Président de France Invest, Dominique Gaillard ne peut que se féliciter des performances récentes du private equity, mais aussi de la dette privée et des fonds dédiés au financement des infrastructures. Cela dit, le marché reste très compétitif et les sociétés de gestion n'ont pas le temps de s'endormir. les acteurs du non-coté devraient s'intéresser davantage aux retraits de cote (P2P), et à la structuration de véhicules plus longs afin d'améliorer leur multiple de sortie.

Décideurs. Votre dernière étude d’activité rend compte de la grande forme du private equity. Quels sont les chiffrés clés à retenir pour 2018 ?

Dominique Gaillard. À travers les différentes activités d’investissement dans le non-coté (capital, dette privée, infrastructures), les sociétés de gestion ont levé en 2018 près de 36 milliards d’euros pour le marché français, un montant largement supérieur à 2017 (25 milliards d’euros). Plus de la moitié de cette collecte provient des levées qui alimenteront les entreprises en fonds propres avec 18,7 milliards d’euros.
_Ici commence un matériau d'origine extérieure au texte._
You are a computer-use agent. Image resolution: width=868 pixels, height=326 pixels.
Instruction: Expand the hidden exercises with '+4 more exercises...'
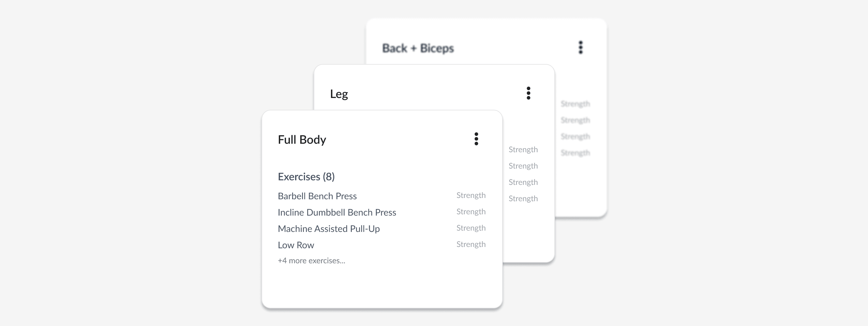311,260
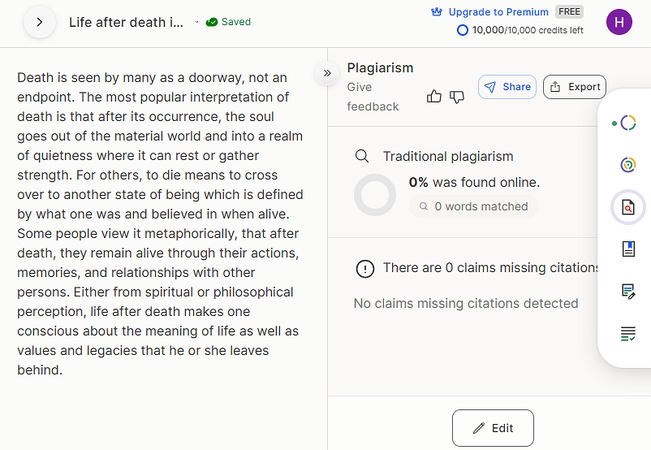Click the Share button
The width and height of the screenshot is (651, 450).
click(507, 87)
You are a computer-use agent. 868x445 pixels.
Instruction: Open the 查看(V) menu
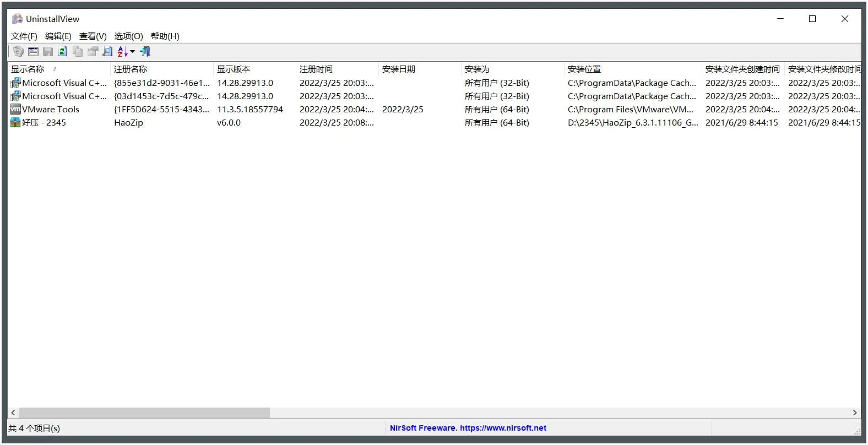93,36

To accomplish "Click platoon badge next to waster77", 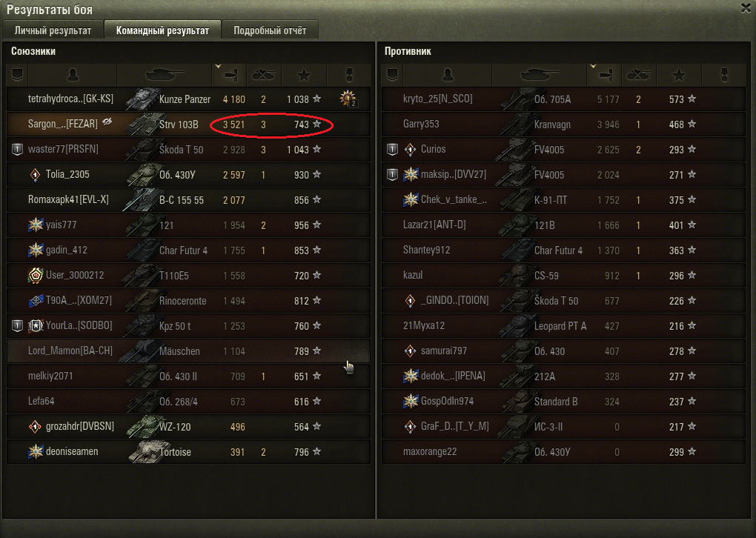I will 17,150.
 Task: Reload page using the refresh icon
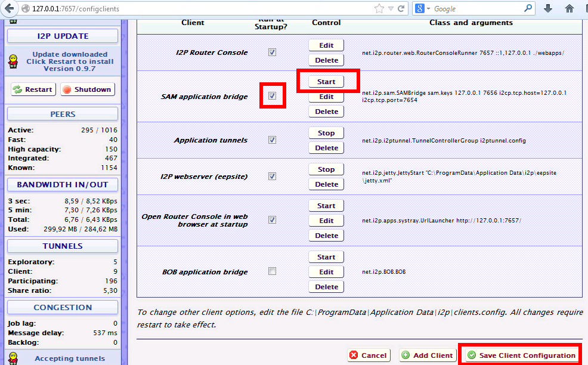(401, 9)
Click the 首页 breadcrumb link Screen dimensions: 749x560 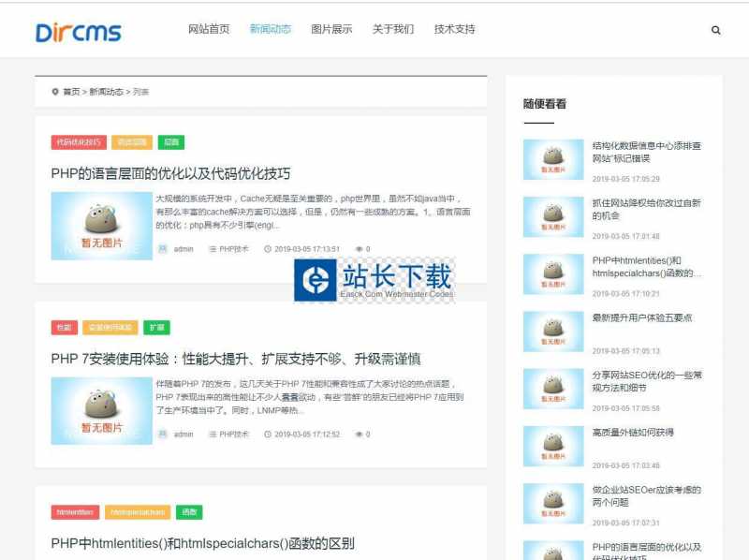click(x=71, y=92)
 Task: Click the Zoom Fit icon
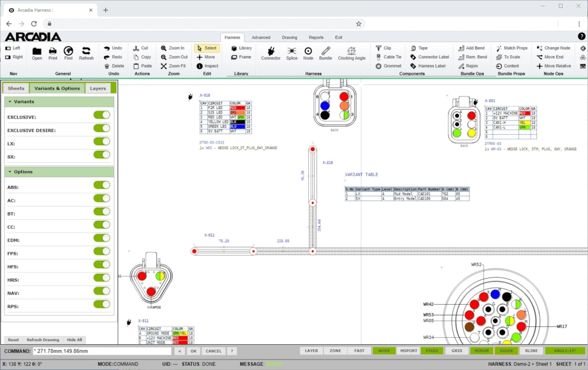(x=164, y=66)
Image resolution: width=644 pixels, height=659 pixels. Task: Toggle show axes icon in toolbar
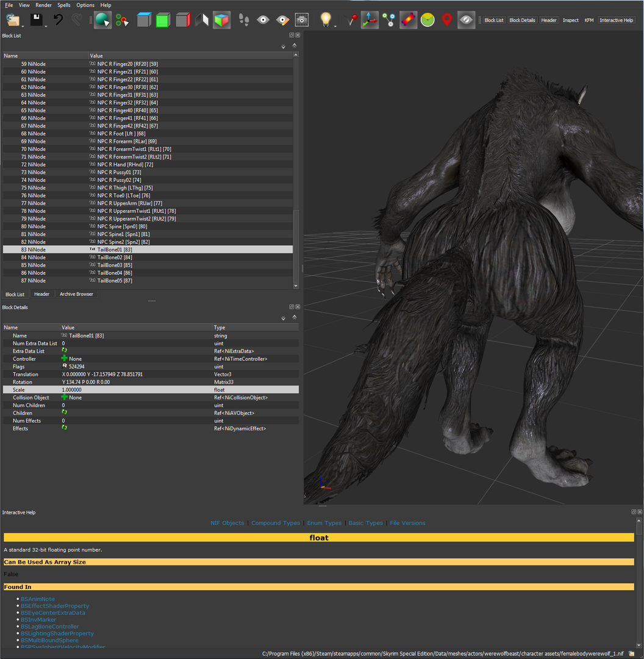369,20
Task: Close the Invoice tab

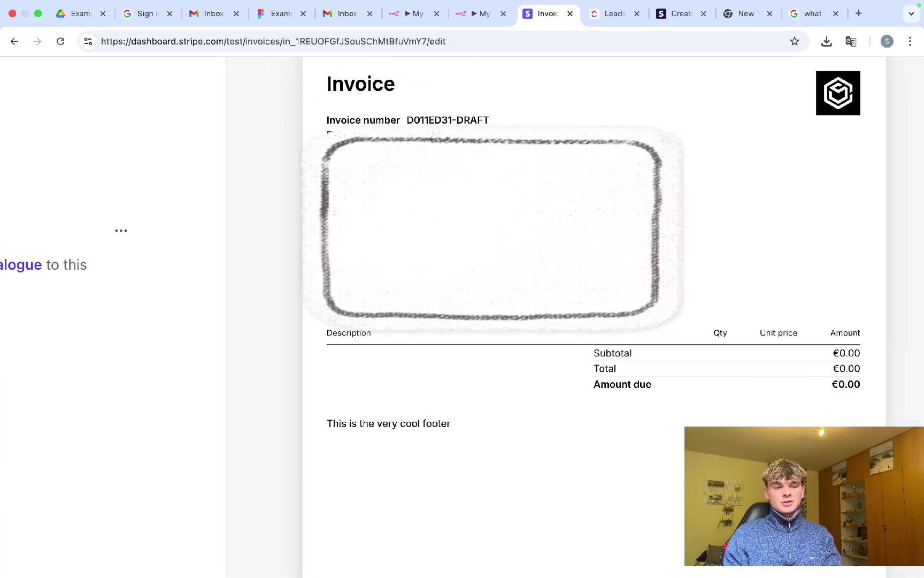Action: point(570,13)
Concernant la dette privée précisément, peut-on dire que les banques sont de retour sur le financement des LBOs notamment ?

Les banques traditionnelles s’étaient complètement retirées du marché du financement des opérations de capital-transmission après la crise de 2007. C’est ce qui a permis à de nombreux fonds de dette privée de faire leur apparition. Ces nouveaux acteurs ont vite obtenu de bons résultats et depuis quelques mois, ils parviennent à lever des véhicules de plus en plus gros. Avec le retour des banques ces dernières années, le marché de la dette est devenu extrêmement compétitif.
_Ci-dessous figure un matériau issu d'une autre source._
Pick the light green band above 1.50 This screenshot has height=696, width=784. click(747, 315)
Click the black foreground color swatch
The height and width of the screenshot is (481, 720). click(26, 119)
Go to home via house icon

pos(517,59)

En 2018, 2/3 des opérations ont nécessité l’intervention d’un investisseur en capital. 1/3 ont été réalisées sans la présence d’un fonds, ce qui souligne aussi que la dette privée devient une source de financement à part entière.

La dette privée devient une source de financement à part entière

Par ailleurs, la dette privée bénéficie de l’appétit des assureurs parce qu’elle est moins risquée que le capital bien sûr, mais aussi qu’elle autorise un yield annuel vers l’investisseur. De facto, les compagnies d’assurances peuvent avoir du rendement dans leur gestion active/passive.
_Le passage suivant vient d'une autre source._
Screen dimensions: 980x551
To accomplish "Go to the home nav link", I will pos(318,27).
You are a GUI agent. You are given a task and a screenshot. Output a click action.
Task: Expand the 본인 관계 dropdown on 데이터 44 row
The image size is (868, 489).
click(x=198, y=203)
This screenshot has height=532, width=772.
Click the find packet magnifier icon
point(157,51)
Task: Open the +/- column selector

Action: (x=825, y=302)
Même raisonnement pour les fonds d’infrastructures ?

Le succès des collectes « infra » s’explique aussi par le risque modéré et le rendement régulier de ce produit. Sur la partie fundraising, c’est l’infrastructure qui a connu le plus d’engouement cette année (14,6 milliards d’euros levés en 2018 contre 7 milliards en 2017). Bien sûr, il y a un effet de cycle avec de très grosses équipes qui se sont retrouvées sur la route au même moment. Sur les 12 milliards d’euros de capital « infra » collectés, trois sociétés de gestion représentent plus de 90 % de la levée. La réussite de ces super-fonds révèlent naturellement l’intérêt des institutionnels pour cette classe d’actifs.

Côté private equity, quels sont les points importants ?

Le chiffre de 18,7 milliards d’euros d’épargne levées est très significatif. C’est une progression de 13 % sur un an. Notons aussi l’internationalisation de la base des souscripteurs dans les fonds français : en 2018, presque la moitié des capitaux levés (48 %) l’ont été auprès d’institutionnels étrangers, alors que ce chiffre n’était que de 37 % en 2017. L’attractivité de la marque « France » s’est beaucoup améliorée depuis deux ans. Ajoutons sur ce point que certains LPs préfèrent investir vers des GPs français plutôt que vers leurs pairs britanniques en raison des incertitudes entourant le Brexit.

Certains LPs préfèrent investir vers des GPs français plutôt que vers leurs pairs britanniques en raison des incertitudes entourant le Brexit

Quant à l’identité de ces souscripteurs, on observe un léger retrait des assureurs dans les fundraisings. Cela devrait toutefois évoluer à la hausse l’an prochain, grâce à l’allègement des règles de Solvency 2 ne nécessitent plus d’avoir 22 % de fonds propres en face des engagements, contre 39 % précédemment.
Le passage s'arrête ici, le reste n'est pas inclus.